Wilfred Owen's poems capture the anger that many felt toward their national powers. This anger was exemplified in two of his works, Anthem for a Doomed Youth and Dulce et Decorum Est. In Anthem for A Doomed Youth, Owen made his point known from the very beginning with a title that encapsulates the message of the entire poem: the soldiers, these young men, are doomed to die. He reiterated this point by asking rhetorically, "What passing-bells for these who die as cattle?" "Only the monstrous anger of the guns" is his answer. (2) The use of the word cattle symbolizes the fact that the leaders of the great European powers were sending their soldiers into battle as animals being led to the slaughter. Indeed, they cared little about the lives of those young men who were dying on their behalf: "Nor [was there] any voice of mourning" upon their deaths other than the "shrill, demented choirs of wailing shells." (3)

In Dulce et Decorum Est, Owen criticized the lie that war is glorious and something to be championed: "If you could hear, at every jolt, the blood / Come gargling from the froth-corrupted lungs, / Obscene as cancer, bitter as the cud / Of vile, incurable sores on innocent tongues, -- / My friend, you would not tell with such high zest / to children ardent for some desperate glory, / the old lie: Dulce et decorum est / Pro patria mori." (4) This is the final stanza of the poem and appears after Owen has depicted a violent and graphic scene of a soldier dying from mustard gas. In these closing lines, the use of the word "children" is significant because it illustrates not only that these soldiers were young, but also that they were innocent. These young soldiers were putting complete trust in their governments, much as a child would do in a parent, and this innocent, unquestionable loyalty was being corrupted. With his words "high zest," he portrayed a sarcastic and biting tone that hints at the inherent immorality of lying to young men about what they were going to experience when they went to fight. Owen's criticism of the painted, glorified image of war contrasted sharply with the realities of the battlefields of that day. This angered revelation was reflected throughout Europe during and after the war.

The poet W. N. Hodgson presented a message similar to Owen's when he criticized the war in Before Action. However, Hodgson used a wistful tone rather than Owen's angry one. The intent of this seemingly joyful message was subtly to illustrate that these soldiers were na´vely full of dreams before they entered battle because they saw the war with "uncomprehending eyes." (5) They had no idea what they were getting into. His criticism was clear as he stated, "Make me a solider, Lord.
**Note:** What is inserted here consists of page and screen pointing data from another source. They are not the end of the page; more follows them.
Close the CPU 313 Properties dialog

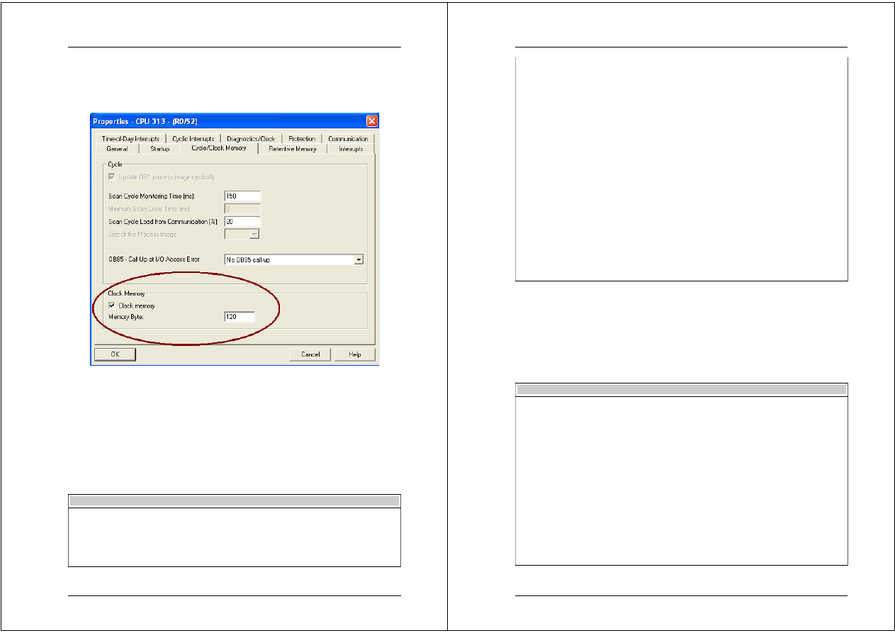coord(371,121)
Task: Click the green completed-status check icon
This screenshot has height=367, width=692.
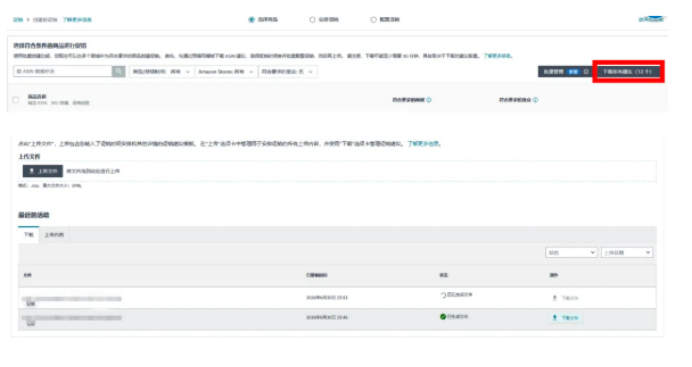Action: pyautogui.click(x=443, y=317)
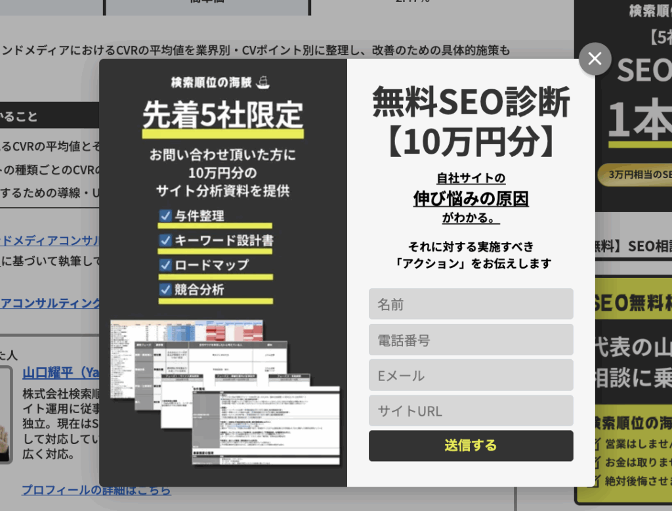Image resolution: width=672 pixels, height=511 pixels.
Task: Open the プロフィールの詳細はこちら link
Action: click(x=96, y=490)
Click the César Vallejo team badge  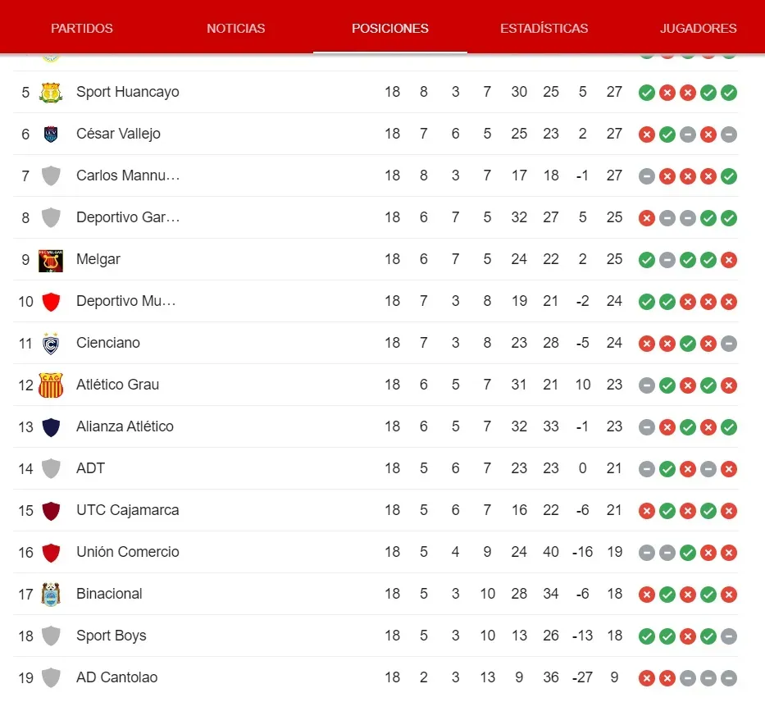coord(51,134)
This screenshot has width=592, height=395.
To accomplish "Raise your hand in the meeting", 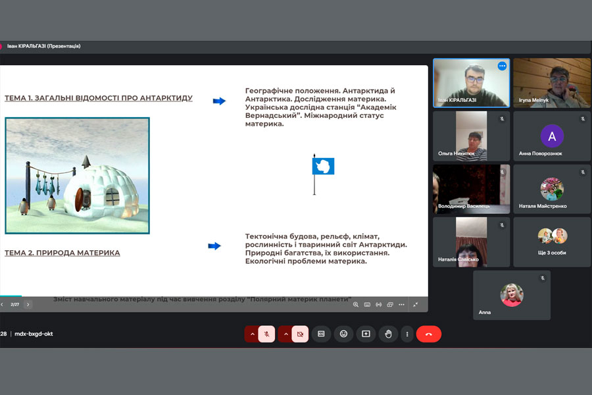I will tap(388, 334).
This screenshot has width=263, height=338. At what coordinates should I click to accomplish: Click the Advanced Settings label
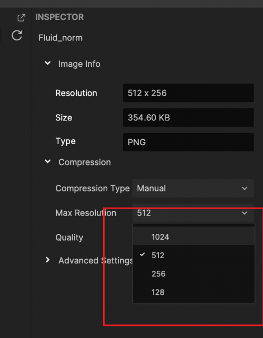point(96,260)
By all of man's hopes and fears/ . . . . Make me a man, O Lord/ . . . By all delights that I shall miss, help me to die, O Lord." (6) With the words, "help me to die," Hodgson illustrates that these young boys are begging for the chance to be brave soldiers, to become men, but they were doing so without fully understanding the reality of war. They were, in actuality, begging to be sent to their deaths, oblivious to the horror and brutality that they would face on the battlefield. Hodgson's literature demonstrated, just as Owen's, that people had been given an idealistic image of battle, and that these soldiers were being sent to war with little preparation or regard.

A new trend in literature developed during and after the war called "modernism." (7) Modernism was a style of literature and art that strayed away from any of the literary or artistic trends of the nineteenth century, disregarding order, romanticism, and logic. (8) Literature also started to become more and more graphic. The new weaponry of World War I--mustard gas, tanks, trench warfare, machine guns, and artillery shells--had the ability to cause more damage than any previous technology of war. In a similar manner, the authors and poets of this time depicted their realities in a graphic manner that was new to popular literature. Ernest Hemingway used this new trend in A Farewell to Arms as he graphicly depicted the violence and unforgiving, necessary brutality of war. (9) Hemingway had served as an ambulance driver in World War I. His critical portrayal of the war within his book reflected both his time of service and also his mental state after he returned home from a journey that seemed unworthy of the tremendous sacrifices made by so many.

Another example of a graphic portrayal was in Ernst Junger's Storm of Steel. In one standout scene, he described facing off against British Indian soldiers and taking them as prisoners while they screamed from wounds--suffering as they struggled to live or die. He went on to illustrate the unapologetic harshness of men at war: "the mixture of the prisoners' laments and our jubilation--had something primordial about it. This wasn't war, it was ancient history." (10) Here Junger encapsulates the reaction of the soldiers during this "Great War," which had reduced them to their base selves in a scary, seemingly unnatural, way. In some aspects, the sheer brutality of this war had taken men back to an uncivilized time. An even more serious problem was that this relapse into an uncivilized world would be temporary. Eventually, these men would have to return home, where they would be expected to adhere to the norms of "modern civilization" once again.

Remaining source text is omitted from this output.